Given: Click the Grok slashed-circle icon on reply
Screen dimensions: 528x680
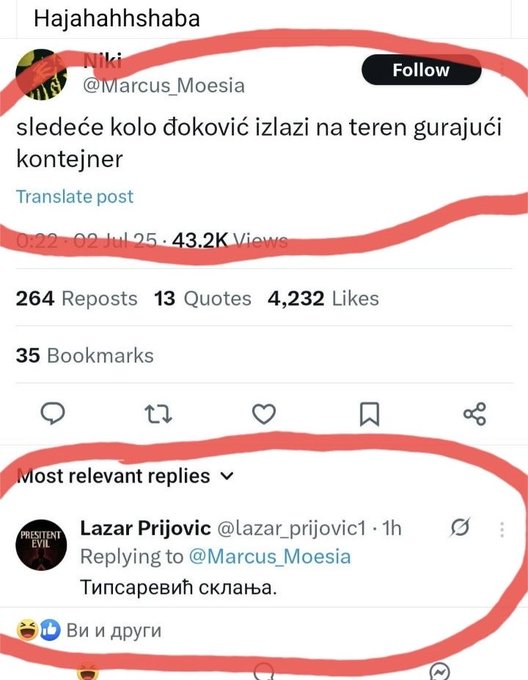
━━━━━━━━━━
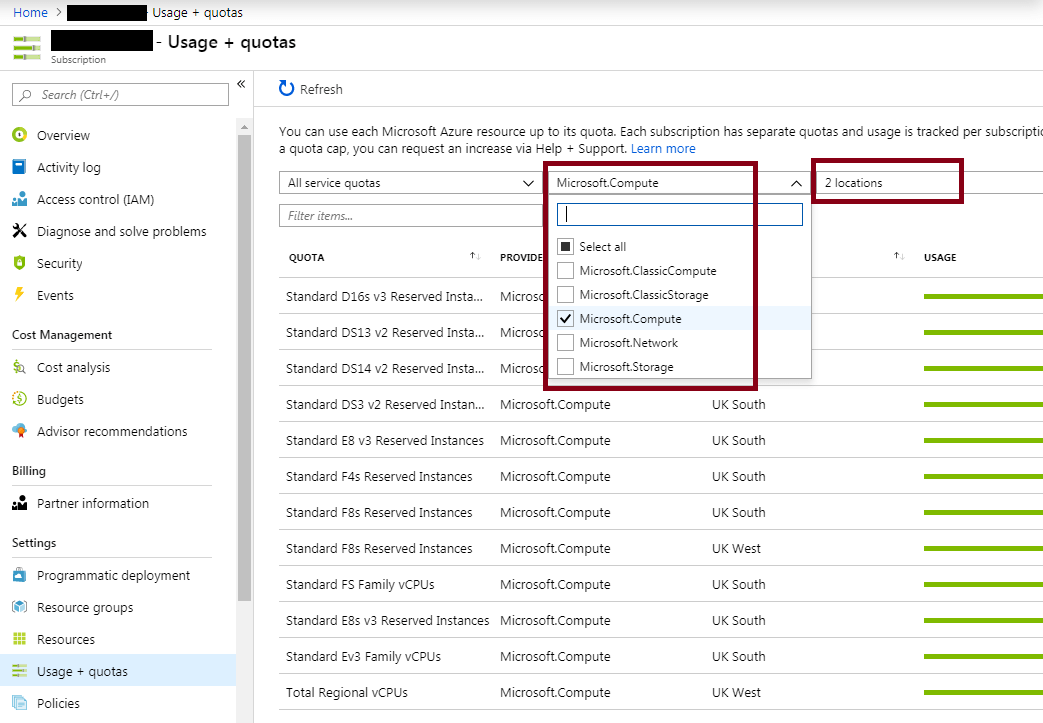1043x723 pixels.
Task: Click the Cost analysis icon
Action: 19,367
━━━━━━━━━━
Among the entries above, copy exactly only the lines starting with the one containing "Given: Click the" and going through the one containing "Screen dimensions: 528x680", both ends included.

Given: Click the Grok slashed-circle icon on reply
Screen dimensions: 528x680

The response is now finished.